WCAG 2.2 introduced 9 new success criteria targeting three groups that WCAG 2.1 underserved: users with low vision, users with cognitive and learning disabilities, and mobile users with motor impairments. It also removed one obsolete criterion: 4.1.1 Parsing, which was made redundant by modern browser error correction.

The checklist below covers all 87 criteria. For each of the 9 new WCAG 2.2 criteria, you'll find detailed implementation guidance. For the 78 carried over from 2.1 (minus Parsing), we provide a concise pass/fail test — the kind you can run during a manual audit in about 90 minutes on a representative page sample.
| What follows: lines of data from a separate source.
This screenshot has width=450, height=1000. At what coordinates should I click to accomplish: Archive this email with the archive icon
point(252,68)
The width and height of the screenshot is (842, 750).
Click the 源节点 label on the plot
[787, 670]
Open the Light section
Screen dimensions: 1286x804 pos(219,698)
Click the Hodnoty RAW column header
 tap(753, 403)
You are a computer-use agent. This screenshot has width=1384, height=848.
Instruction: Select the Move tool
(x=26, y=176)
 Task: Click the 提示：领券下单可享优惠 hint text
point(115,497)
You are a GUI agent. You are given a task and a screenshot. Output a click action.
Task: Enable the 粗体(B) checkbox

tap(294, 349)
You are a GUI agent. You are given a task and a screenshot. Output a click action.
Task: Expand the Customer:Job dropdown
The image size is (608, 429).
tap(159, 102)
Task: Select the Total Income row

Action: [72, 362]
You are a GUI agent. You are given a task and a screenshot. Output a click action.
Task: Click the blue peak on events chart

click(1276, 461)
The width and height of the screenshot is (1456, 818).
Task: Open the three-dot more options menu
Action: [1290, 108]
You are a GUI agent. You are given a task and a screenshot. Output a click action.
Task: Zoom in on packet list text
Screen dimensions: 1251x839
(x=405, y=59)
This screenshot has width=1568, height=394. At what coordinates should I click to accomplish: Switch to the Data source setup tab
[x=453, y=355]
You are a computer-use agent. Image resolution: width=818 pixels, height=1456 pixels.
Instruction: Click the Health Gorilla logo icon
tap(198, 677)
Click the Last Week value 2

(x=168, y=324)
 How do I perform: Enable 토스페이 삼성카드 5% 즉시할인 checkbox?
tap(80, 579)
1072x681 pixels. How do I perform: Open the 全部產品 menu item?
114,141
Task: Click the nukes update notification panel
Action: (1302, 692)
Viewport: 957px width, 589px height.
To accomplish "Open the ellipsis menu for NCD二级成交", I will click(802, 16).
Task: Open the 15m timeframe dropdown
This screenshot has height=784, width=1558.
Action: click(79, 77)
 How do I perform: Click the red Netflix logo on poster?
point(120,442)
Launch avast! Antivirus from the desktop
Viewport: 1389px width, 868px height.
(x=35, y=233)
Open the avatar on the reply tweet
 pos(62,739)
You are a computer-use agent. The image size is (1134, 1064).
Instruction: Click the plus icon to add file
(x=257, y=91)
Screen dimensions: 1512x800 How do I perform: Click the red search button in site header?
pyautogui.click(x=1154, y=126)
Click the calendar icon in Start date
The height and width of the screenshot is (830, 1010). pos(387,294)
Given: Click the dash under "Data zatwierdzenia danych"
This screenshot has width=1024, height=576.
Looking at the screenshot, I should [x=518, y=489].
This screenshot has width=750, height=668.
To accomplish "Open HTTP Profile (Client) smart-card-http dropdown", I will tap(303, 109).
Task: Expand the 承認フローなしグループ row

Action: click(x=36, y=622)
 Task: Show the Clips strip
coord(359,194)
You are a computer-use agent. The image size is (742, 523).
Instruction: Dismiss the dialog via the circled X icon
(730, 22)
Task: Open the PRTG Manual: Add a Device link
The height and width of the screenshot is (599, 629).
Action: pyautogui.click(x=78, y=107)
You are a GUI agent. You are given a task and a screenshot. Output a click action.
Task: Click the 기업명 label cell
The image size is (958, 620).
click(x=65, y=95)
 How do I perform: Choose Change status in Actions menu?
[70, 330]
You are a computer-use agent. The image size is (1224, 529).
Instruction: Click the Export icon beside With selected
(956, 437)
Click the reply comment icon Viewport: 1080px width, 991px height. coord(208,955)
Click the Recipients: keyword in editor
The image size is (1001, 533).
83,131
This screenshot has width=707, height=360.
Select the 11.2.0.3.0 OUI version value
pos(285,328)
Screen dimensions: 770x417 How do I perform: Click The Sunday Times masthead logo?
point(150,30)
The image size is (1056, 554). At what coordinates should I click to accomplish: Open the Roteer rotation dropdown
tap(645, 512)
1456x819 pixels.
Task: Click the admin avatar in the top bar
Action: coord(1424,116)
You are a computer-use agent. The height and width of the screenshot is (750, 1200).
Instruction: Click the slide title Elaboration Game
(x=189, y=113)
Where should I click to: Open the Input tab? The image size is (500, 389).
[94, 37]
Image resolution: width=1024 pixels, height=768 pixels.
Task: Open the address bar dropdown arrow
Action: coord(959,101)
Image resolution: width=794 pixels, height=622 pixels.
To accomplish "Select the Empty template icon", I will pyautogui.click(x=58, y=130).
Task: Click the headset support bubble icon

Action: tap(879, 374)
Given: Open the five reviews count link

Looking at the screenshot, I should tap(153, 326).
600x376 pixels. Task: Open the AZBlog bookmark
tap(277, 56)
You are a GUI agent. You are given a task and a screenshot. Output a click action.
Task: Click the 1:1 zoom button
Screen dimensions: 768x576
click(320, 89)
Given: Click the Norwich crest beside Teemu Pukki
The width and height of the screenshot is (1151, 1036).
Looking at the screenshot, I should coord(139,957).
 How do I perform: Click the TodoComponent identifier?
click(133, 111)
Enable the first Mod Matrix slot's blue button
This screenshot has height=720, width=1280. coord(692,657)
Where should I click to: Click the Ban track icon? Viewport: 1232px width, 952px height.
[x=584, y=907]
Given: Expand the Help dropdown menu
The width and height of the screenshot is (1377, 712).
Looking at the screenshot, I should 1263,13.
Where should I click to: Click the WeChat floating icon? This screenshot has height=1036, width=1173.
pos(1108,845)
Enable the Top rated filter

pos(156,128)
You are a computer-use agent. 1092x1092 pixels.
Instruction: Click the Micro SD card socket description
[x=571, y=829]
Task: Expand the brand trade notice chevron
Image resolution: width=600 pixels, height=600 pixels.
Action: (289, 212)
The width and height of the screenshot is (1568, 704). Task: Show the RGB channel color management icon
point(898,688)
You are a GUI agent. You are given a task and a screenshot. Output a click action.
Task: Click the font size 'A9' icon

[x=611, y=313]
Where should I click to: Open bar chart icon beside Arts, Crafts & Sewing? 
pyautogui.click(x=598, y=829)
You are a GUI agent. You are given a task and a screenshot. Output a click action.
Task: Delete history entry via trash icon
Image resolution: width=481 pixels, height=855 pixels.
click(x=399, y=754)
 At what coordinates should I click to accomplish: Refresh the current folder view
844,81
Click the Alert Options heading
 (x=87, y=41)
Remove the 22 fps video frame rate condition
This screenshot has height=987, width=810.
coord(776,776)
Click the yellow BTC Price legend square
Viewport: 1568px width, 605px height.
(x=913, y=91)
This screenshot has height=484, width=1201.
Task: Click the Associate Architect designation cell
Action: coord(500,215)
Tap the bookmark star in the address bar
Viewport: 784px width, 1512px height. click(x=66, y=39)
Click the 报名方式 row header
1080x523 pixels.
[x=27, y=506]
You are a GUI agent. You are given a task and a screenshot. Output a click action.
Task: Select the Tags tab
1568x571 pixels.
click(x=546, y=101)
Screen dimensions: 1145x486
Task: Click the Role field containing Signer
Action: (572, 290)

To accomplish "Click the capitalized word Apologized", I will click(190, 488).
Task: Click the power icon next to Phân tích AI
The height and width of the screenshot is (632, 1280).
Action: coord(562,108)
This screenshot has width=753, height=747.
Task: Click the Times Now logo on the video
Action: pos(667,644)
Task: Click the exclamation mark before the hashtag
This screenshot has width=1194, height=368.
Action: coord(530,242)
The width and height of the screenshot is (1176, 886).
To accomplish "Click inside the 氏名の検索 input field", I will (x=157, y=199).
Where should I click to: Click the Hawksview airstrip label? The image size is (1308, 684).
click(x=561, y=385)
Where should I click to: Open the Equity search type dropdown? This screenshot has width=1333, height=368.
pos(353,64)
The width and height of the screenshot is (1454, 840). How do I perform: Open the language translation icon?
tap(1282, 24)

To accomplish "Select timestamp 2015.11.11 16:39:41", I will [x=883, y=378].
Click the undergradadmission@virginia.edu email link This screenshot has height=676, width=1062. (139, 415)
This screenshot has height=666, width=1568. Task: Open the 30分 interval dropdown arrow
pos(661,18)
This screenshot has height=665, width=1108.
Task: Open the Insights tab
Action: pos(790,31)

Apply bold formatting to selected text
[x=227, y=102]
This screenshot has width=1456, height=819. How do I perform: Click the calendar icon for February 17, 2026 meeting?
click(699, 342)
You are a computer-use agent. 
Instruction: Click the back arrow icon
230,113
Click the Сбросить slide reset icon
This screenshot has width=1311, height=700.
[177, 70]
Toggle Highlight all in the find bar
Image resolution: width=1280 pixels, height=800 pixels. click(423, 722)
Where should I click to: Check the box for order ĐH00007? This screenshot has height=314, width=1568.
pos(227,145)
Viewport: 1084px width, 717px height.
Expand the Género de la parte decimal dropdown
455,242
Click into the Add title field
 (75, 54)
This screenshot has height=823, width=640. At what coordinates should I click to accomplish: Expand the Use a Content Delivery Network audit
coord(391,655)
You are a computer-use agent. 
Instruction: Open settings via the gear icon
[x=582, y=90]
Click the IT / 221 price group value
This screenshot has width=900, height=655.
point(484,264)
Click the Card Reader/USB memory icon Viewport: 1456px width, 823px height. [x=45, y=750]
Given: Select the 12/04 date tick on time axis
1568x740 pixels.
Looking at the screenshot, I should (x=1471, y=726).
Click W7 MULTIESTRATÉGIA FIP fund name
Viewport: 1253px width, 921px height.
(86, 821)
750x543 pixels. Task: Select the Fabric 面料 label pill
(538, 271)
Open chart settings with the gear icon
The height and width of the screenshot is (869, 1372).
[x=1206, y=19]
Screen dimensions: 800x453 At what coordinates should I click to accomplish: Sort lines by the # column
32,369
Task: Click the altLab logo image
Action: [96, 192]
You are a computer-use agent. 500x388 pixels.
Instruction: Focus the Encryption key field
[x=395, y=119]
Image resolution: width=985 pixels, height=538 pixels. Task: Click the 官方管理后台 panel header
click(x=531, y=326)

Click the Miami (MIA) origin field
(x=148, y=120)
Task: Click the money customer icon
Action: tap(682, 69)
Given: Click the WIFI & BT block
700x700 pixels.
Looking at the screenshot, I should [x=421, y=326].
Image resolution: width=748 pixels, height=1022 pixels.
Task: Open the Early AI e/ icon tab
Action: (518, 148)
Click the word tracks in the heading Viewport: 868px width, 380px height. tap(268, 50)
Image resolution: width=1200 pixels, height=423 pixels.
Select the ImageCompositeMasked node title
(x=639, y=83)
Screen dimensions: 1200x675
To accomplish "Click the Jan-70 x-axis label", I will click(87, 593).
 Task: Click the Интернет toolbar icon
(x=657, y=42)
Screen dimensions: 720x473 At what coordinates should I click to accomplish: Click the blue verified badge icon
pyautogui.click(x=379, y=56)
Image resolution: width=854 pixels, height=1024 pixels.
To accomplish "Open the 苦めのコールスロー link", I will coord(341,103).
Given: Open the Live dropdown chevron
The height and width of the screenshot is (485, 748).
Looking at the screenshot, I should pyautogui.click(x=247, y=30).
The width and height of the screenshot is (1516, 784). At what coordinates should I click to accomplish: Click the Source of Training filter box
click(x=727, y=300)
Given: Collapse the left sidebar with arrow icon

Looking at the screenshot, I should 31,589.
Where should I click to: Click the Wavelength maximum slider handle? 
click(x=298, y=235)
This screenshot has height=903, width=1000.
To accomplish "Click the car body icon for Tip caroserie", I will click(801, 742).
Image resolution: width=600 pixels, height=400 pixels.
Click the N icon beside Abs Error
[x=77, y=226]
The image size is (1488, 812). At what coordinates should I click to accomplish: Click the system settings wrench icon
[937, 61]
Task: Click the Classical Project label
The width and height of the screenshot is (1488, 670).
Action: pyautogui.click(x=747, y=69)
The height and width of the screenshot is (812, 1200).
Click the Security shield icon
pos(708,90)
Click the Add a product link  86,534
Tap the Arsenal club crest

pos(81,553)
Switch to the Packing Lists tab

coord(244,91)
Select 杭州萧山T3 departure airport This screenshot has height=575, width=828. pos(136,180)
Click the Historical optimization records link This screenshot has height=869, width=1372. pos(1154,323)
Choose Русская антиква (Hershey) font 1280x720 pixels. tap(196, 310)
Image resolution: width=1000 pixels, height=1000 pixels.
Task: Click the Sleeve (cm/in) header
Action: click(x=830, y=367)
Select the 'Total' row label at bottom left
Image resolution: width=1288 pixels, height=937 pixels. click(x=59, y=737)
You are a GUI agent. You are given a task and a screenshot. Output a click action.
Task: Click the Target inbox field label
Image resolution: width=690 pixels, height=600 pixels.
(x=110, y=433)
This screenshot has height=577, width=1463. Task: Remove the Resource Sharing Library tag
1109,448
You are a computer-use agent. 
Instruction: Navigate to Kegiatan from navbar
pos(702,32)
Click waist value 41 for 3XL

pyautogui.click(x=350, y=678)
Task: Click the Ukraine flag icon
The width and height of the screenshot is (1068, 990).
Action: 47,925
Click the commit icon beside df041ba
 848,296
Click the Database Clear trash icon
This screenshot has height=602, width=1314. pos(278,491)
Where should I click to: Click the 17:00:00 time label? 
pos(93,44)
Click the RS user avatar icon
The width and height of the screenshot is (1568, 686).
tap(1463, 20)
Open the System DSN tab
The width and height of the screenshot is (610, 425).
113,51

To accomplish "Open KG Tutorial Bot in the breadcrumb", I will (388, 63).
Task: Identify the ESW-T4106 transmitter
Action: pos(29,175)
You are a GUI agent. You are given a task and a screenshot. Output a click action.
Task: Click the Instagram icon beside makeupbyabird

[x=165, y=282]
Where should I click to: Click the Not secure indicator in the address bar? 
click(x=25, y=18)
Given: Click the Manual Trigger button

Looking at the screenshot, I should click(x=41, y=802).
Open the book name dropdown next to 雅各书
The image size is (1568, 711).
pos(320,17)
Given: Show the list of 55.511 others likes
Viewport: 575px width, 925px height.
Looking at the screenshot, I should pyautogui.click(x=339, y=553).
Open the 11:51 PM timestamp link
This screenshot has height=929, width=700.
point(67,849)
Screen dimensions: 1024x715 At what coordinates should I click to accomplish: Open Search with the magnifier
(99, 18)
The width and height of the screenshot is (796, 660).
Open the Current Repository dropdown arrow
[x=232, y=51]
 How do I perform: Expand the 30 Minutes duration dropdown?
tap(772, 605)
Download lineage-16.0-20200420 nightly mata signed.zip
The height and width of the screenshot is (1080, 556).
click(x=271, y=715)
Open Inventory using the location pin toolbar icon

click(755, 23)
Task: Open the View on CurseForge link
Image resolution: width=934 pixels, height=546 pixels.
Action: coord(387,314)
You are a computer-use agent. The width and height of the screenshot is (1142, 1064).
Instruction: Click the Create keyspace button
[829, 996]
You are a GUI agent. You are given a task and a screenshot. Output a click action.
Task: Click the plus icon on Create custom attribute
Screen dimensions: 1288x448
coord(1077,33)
The 9 New WCAG 2.2 Success Criteria (Complete Breakdown)

These are the criteria that separate WCAG 2.2 from 2.1. If you've already audited against WCAG 2.1 AA, focus your effort here first.

2.4.11 Focus Not Obscured (Minimum) — Level AA

What it requires: When a keyboard-focusable component receives focus, it must be at least partially visible. It cannot be entirely hidden behind sticky headers, cookie banners, chat widgets, or other fixed-position overlays.

How to test: Tab through your entire page with a keyboard. Pay attention to any focused element that disappears behind a sticky nav bar or a bottom chat bubble. Even partial visibility counts as passing — but zero visibility fails.

Common failures: Sticky headers that cover focused form fields; GDPR consent banners that overlap the first interactive element on page load; floating chat widgets that obscure footer links.

2.4.12 Focus Not Obscured (Enhanced) — Level AAA

What it requires: The focused component must be fully visible — no part of it obscured. This is the AAA version of 2.4.11 and only required if you target AAA compliance.

2.4.13 Focus Appearance — Level AAA

Focus indicators must have a minimum area (perimeter of the focus indicator squared) and sufficient contrast ratio (3:1 minimum between focused/unfocused states). AAA only — but still worth implementing for Level AA sites that want strong UX.

2.5.7 Dragging Movements — Level AA

What it requires: Any functionality that requires dragging must also be achievable through a single pointer action (click, tap) — unless the dragging is essential to the function.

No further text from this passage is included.